Comment un jeune homme végétarien, adventiste, et sous serment de non-violence peut-il contribuer à l’effort patriotique dans l’effroyable conflit américano-japonais de 1945 durant la lente, atroce et laborieuse prise des iles pacifiques ? Ostracisme, violence, traduction en justice pleuvront d’abord, de la part de ses camarades, hiérarchie militaire et cour martiale, démontrant néanmoins une étonnante civilité comparativement au sort réservé aux objecteurs de conscience par exemple en France. Parvenu pourtant à servir d’infirmier de terrain à l’intérieur même du règne du napalm, du sang, de la mort, des bombes, et de la sauvagerie inouïe des champs de bataille, il brilla et en fut onze fois décoré.
Ce film à la fois éblouissant et abominable relate l’histoire vraie de Desmond Doss, l’un des artisans de la « victoire » d’Okinawa, où son acharnement à la fois spirituel et décérébré par les hurlements et les staccatos lui permit de sauver des dizaines de compagnons laissés pour morts sur place et d’inspirer le courage du reste des troupes. Le déchainement insupportablement authentique de cette atroce boucherie nous est servie avec la désormais maestria d’un Mel Gibson dont la signature, après La passion du Christ et Apocalypto, semble consister à fusionner dans l’excellence violence, douleur, foi et héroïsme humain.

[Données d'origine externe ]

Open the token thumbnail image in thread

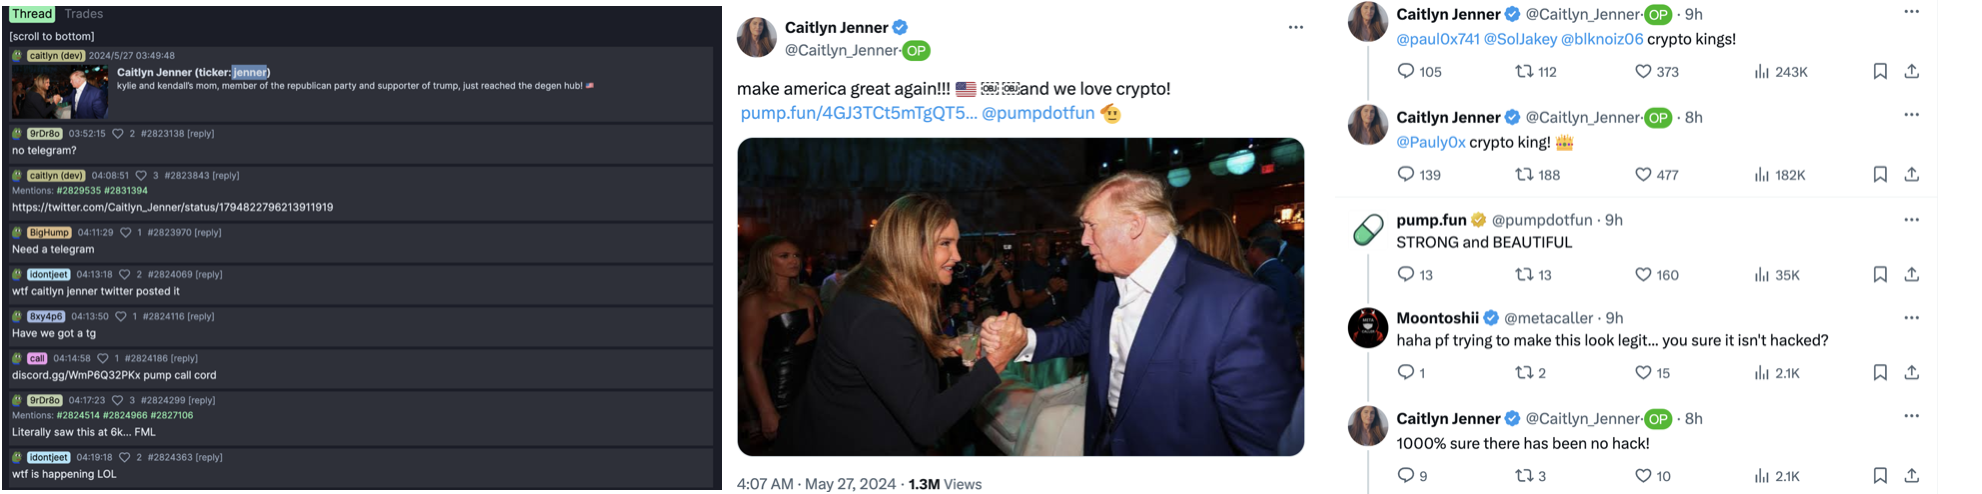(60, 93)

Après 99 homes, Andrew Garfield confirme manifestement son entrée dans la cour des grands, bien loin des bondissants Amazing Spider-Man ; Hugo Weaving, à des années-lumière des Matrix, est bouleversant en vétéran démoli de la Grande Guerre ; et Sam Worthington, totalement à mille lieues également des Titans agités, peaufine ce touchant témoignage.